-------- Data for this exercise

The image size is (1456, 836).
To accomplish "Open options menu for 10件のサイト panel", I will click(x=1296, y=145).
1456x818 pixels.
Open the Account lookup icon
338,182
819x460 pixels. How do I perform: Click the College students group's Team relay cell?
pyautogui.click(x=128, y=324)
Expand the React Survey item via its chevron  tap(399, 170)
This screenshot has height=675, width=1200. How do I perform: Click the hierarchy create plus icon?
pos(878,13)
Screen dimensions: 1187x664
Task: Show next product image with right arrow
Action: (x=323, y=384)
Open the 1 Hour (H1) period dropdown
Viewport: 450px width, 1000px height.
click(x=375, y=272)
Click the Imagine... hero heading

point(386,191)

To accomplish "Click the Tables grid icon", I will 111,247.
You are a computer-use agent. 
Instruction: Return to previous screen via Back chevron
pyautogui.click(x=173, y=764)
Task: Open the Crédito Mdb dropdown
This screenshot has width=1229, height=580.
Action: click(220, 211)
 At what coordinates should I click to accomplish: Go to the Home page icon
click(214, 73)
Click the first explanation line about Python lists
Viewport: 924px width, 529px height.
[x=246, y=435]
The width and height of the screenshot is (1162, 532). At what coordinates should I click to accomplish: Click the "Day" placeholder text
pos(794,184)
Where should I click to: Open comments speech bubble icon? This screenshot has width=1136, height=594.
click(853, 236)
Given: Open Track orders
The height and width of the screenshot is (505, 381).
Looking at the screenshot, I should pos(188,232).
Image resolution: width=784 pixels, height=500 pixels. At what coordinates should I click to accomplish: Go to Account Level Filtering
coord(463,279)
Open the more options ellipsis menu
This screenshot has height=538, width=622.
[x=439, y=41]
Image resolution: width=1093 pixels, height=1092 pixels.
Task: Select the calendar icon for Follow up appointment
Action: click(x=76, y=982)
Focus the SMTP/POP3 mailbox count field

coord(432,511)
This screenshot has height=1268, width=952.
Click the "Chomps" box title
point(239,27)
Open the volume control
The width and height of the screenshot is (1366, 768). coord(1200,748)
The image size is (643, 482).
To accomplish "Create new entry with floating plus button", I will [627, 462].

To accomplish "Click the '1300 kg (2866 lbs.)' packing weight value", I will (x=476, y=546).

----------------

> **Directions**:
Could you copy out the data from the line containing "Expand the React" through the line containing "I will 111,247.", reproducing those lines without any change?

> **Output for this task**:
Expand the React Survey item via its chevron  tap(399, 170)
This screenshot has height=675, width=1200. How do I perform: Click the hierarchy create plus icon?
pos(878,13)
Screen dimensions: 1187x664
Task: Show next product image with right arrow
Action: (x=323, y=384)
Open the 1 Hour (H1) period dropdown
Viewport: 450px width, 1000px height.
click(x=375, y=272)
Click the Imagine... hero heading

point(386,191)

To accomplish "Click the Tables grid icon", I will 111,247.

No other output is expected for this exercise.